August 15 2016
Delaying a training run has more of an impact on you than you thought.
Article provided courtesy of ACEFitness.org
If you’re looking for the secret to enhancing your fitness motivation then this take on the topic may just rock your world. After all, you’ve read all of the motivation “tricks” out there, perhaps even from articles I’ve written on this topic in the past, and still made no real consistent movement toward healthy activity. In fact, you’ve probably experienced what I call “motivation stagnation.”
You know all about external motivation, in which rewards, guilt, coercion, health directives and doctors’ “orders” all push you to exercise “because you have to.” You know how long that lasts, right? Perhaps a few days, weeks or possibly even a few months, right? You drain your self-discipline, your willpower and whoosh, it’s gone like last year’s New Year’s resolutions.
You know all about intrinsic motivation, in which the sheer enjoyment of the process of exercise, keeps you going and going, almost on autopilot—loving everything from buying the clothing and packing your gym bag to the fun you feel with your friends at the gym sweating it out with you. You find the workout routines interesting, stimulating and challenging.
You’ve read about the need to feel self-confident, the importance of thinking rationally, rather than in an “either I do it perfectly or not at all” way. You know the value of creating goals that are specific, measureable, easily attainable, very realistic, tied to time markers, set enthusiastically and coupled with rewards. You are aware of the usefulness of creating calendars and tracking progress, the importance of making it fun and convenient. And yet here you are—reading another article on motivation.
Here’s the secret. While all of these tips, tools and tricks are useful for getting many people going, they aren’t enough. You see, to pack your gym bag the night before you go to the gym (or, as I saw in one article, “sleep in your gym clothes”—yeah, right!), you already have to have some type of motivation. After all, to be motivated to set SMARTER goals, to create calendars, to be motivated to organize a group of buddies that you are accountable to for a morning yoga class or run, is one thing. To actually hit the track, attend the class or lift some dumbbells is another. Hiring a qualified personal trainer is one thing—showing up for your training session is another.

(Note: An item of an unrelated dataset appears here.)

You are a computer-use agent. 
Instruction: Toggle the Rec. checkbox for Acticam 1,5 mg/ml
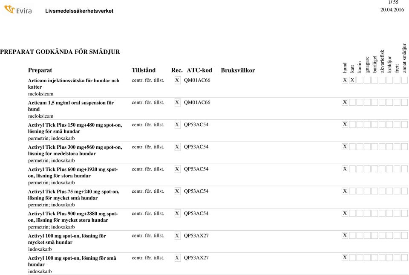pyautogui.click(x=177, y=102)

So I’m going to suggest that there are two very personal, additional ingredients that underlie the all too common “25 tips to get you exercising” articles. It’s two things:
Here’s some help in answering these two essential questions to ensure the tips you’ve accumulated will really build the type of motivation you can count on that is free of self-discipline, and ensure that your approach is internal, fun and filled with positive social support.
Imagine you are standing on one end of a bridge. That’s your present. Make a realistic, accurate assessment of the obstacles in your way of performing moderate-to-vigorous physical activity—be sure to include your self-talk, your capabilities, your perceived strengths and weaknesses. Then imagine standing on the other side of the bridge, having overcome each and every one of these obstacles to increased physical activity. After being fully immersed in this vision, see yourself on the cover of Motivated Magazine, yes, YOU!
The reporter asks you, “One year ago you were busy reading all kinds of articles about motivation escalation, cultivation and automation, and did nothing to really increase and stay with your exercise. Now you haven’t missed one planned workout with your trainer and are working out consistently five days a week. What did you do to get across that bridge over the past year to become our cover story?”
What’s your answer? What do you tell the reporter you did to become the cover story? Look back over the “past year” (pretending a year has passed) and describe the steps you took to land on the cover of this magazine.
Here’s where your answers to the two questions I posed come in handy. Let the answers appear in your mind—they will. Your personal goals will become clear, your positive self-talk will emerge strong and, as you allow yourself to get in the flow of deeply understanding what you want and the value you place on it, your path to the other side of the bridge will become clear. This is thinking backwards from the future. Your future self will thank you for what you do today.
This simple exercise makes it clear that when you fill your thinking with positive expectations, see yourself on the other side of the bridge, know clearly what you expect from yourself and what you value when it comes to your health and wellbeing, life will change. It’s when you don’t have what you know you deeply want that you’ll make everything happen—from a reservoir of passion, joy and natural drive. That’s the real secret of motivation.
Michael R. Mantell, Ph.D., the Senior Fitness Consultant for Behavioral Sciences for ACE, earned his doctorate at the University of Pennsylvania after completing his M.S. degree in clinical psychology at Hahnemann Medical College where he wrote his thesis on the psychological aspects of obesity. He has served as Chief Psychologist for San Diego’s Children’s Hospital and Health Center and the San Diego Police Department and has been on the clinical faculty of UCSD’s Department of Psychiatry. He is a Behavior Science coach for fitness trainers, health coaches, world-class athletes and fitness enthusiasts for mental and behavioral performance enhancement. He has taught for the Equinox Fitness Training Institute, is an Ambassador for PHIT America, serves on the expert panel for greatist.com, is a weekly contributor to Fox 5 News, writes monthly for IHRSA, and is a member of the Sports Medicine Team at the Sporting Club of San Diego specializing in fitness behavioral science.